2. Discussion of the Related Art
In the art of CRT screen application there are known many forms of screen deposition. Among these are the well known photolithographic techniques for color screens wherein photosensitive slurries containing the luminescent phosphors are spin coated to the faceplates and exposed to light wavelengths actinic to the photosensitive slurry, whereupon the exposed pattern of slurry is washed and baked. In color CRT screens serial light exposures are made to form each of the grille, or black matrix, pattern and red, green and blue phosphor patterns hereinafter generically referred to as "screen elements". Spin coating can result in slurry waste, skirt or mask support contamination, and uneven coating thickness. Photolithographic exposure takes numerous time consuming steps.

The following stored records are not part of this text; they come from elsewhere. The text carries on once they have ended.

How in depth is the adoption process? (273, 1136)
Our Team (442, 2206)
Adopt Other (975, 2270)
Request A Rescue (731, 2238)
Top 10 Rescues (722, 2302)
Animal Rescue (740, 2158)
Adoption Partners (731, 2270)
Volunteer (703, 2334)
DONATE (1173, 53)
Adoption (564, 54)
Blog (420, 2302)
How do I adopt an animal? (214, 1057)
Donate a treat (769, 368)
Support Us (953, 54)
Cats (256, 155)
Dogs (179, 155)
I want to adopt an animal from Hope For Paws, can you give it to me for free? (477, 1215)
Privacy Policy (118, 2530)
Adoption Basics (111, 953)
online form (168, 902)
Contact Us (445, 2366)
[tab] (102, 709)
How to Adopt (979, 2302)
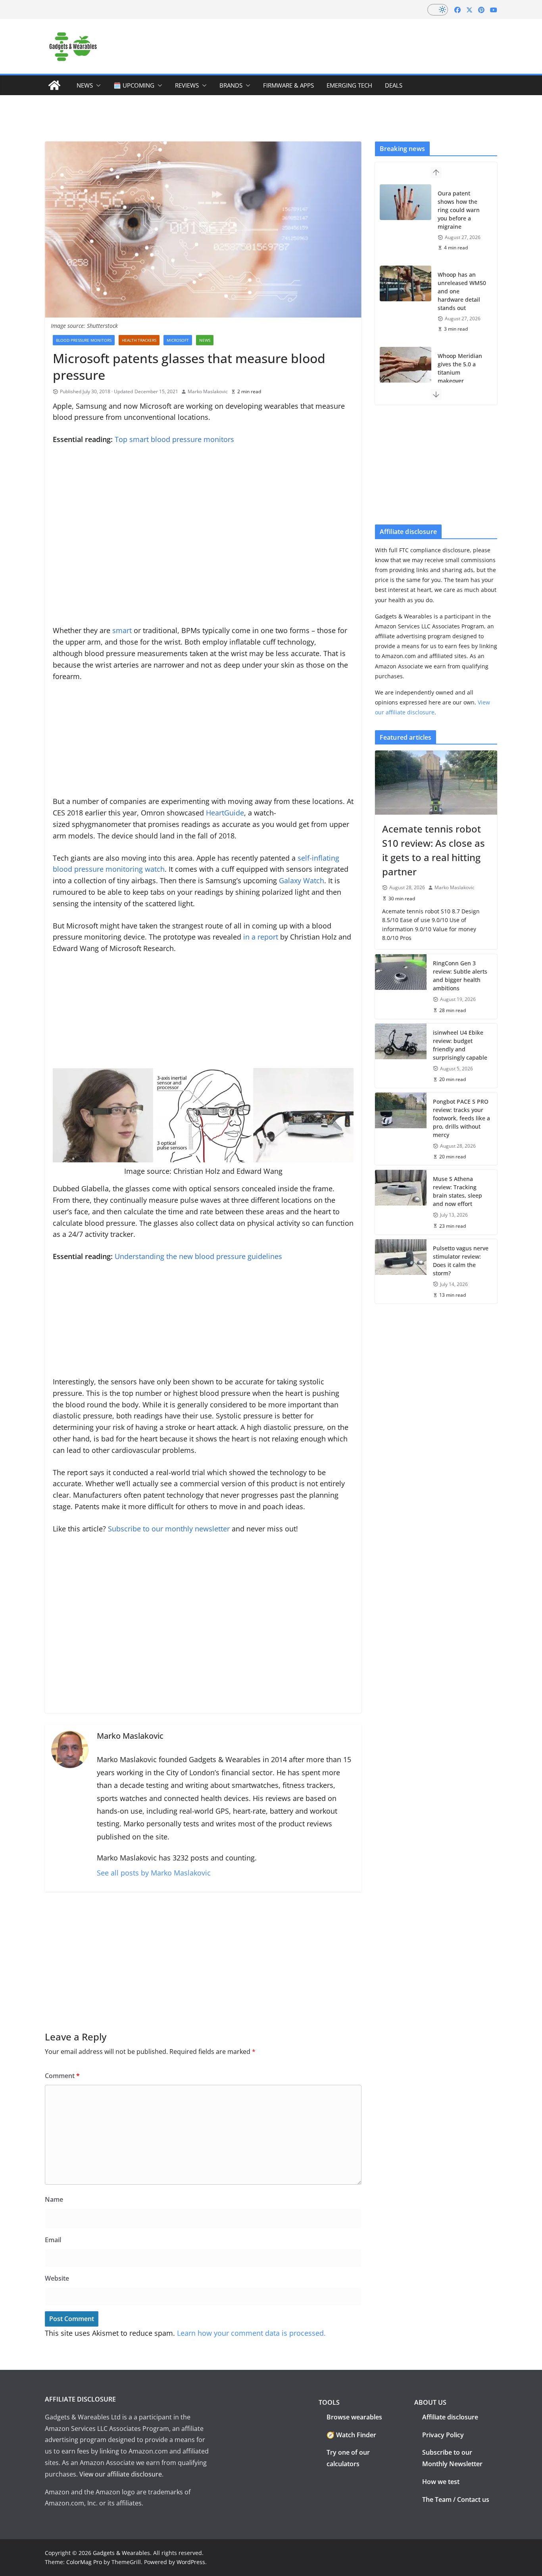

So called "silk screen" printing is also utilized wherein a phosphor containing paste, is squeegeed through a wire form to print the screen. Multiple passes for each phosphor and grille element of the color CRT screen must also be made. The wire form can be subject to distortion when the squeegee presses the paste there through thereby causing a distortion of the screen pattern.
Printing of the direct contact, or offset, type has also been proposed. Registration and repeatability of the screen elements is considered somewhat problematical for the alignment of each phosphor and grille element in single or multiple pass applications due to the distortion of the print blanket media owing to the pressure of contact on the glass faceplate. Further, the substrate must be very uniform to accept a complete transfer of phosphor inks from the print blanket.
Therefore, it will be seen that of the prior art methods discussed, all have drawbacks in relation to either the amount of processing steps, the waste of materials, or registration and alignment from the multiplicity of screen element applications needed with a deformable apparatus. All known CRT screening processes have drawbacks with regard to screen pattern distortion or excess time and material expenditure.
As per the above discussion, there exists a desiderata in the display industry for a reliable, high quality, pressure free, one pass application, with a minimum of material waste in the production of CRT phosphor screens.
It is therefore among the objects of the present invention to provide such a system for the production of CRT line screens without the use of multiple exposure photolithographic techniques or printing with apparatus which may distort under the pressures of printing. It is further among the objects of the present invention to provide for phosphor screen production with a minimum waste of the screen materials.